Смерть епископа Мендзылеского, на пышных похоронах которого присутствовал сам примас, пробудила надежды в лагере противников Боны, и на короткое время молва о ее честолюбивых замыслах поутихла. Однако осенью того же года, когда Август стал великим князем Литвы, сам король обговаривал вопрос об его избрании на трон Польши с подканцлером Томицким, после чего вызвал в замок на Вавеле своих вернейших союзников: канцлера Шидловецкого и гетмана Тарновского. Оба они сидели в одном из замковых залов в ожидании аудиенции, пытаясь разгадать, что же им доведется услышать.
— Неужто выборы будут теперь, на ближайшем сейме в Петрокове? — размышлял Тарновский. — Это было бы вопреки всем ожиданиям. Да о них не было б и речи, если б на торжества в Вильну приехал герцог Альбрехт Прусский.
— Но он не приехал, — отвечал канцлер Шидловецкий, — посколько его приглашают только в случае важных и торжественных акций в Короне. Его не пригласят и на сейм Петроковский, это будет сейм обычный, не элекционный.
— Он заявит протест, — буркнул канцлер.
В этот момент дверь отворилась и вошел Кмита.
— Кто заявит протест? — спросил он.
— Каждый честный человек, — уклончиво ответил Шидловецкий.
А Тарновский добавил раздраженно:
— Вы ведь знали, пан маршал, что здесь что-то готовится?! Знали и скрывали это. Вам выгоднее было молчать, нежели предостеречь сенаторов.
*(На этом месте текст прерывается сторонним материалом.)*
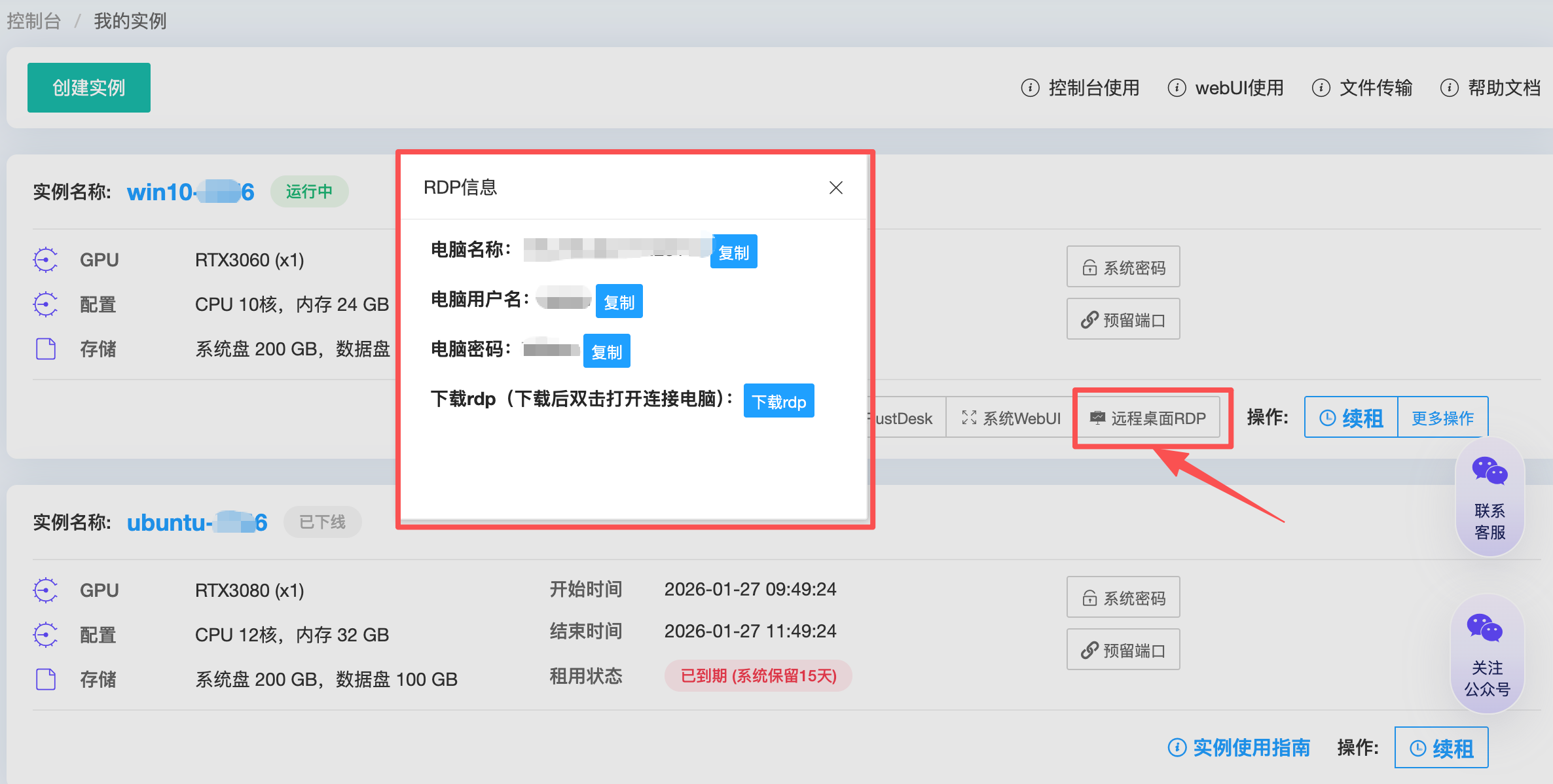Copy the computer name (电脑名称)
The width and height of the screenshot is (1553, 784).
coord(733,252)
— Господь с вами! Что за наветы? Знать ничего не знаю и ведать не ведаю! — отвечал Кмита.
— Ложь! — гаркнул Тарновский.
— Что?! Да это уже клевета, пан гетман! — вспылил Кмита.
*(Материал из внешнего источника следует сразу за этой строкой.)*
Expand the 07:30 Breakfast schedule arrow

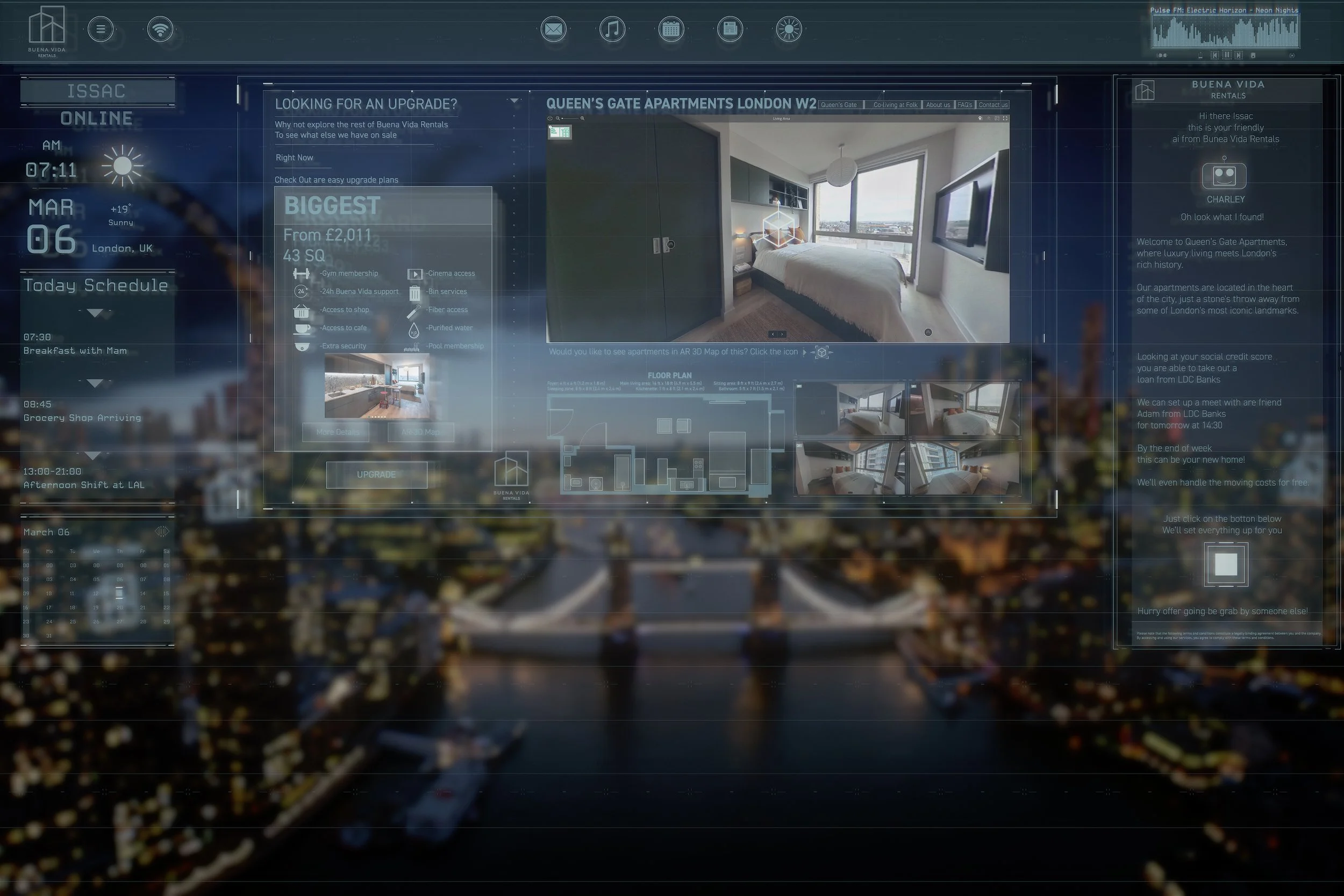(95, 313)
— Стыд и позор! — перешел в атаку Тарновский. — Будучи сенатором… не уведомить никого из нас. Даже меня, своего родственника.
— Щебжешин!.. — процедил Кмита сквозь зубы всего одно только слово.
— Речь идет не о семейных спорах, — отмахнулся с негодованием гетман, — а о благе всей Речи Посполитой! О навязывании нам без согласия сената, обманом, нового повелителя! О нарушении законов!
— Законов? — с издевкой спросил Кмита. — И это говорите вы? А мой Щебжешин?
— Да полно вам… — пытался утихомирить вельмож Шидловецкий.
— Сколько бы мне ни пришлось судиться, Щебжешин останется у меня, я выиграю и этот процесс, и последующие! Не уступлю! Слышишь?! До конца дней моих! — кипятился гетман.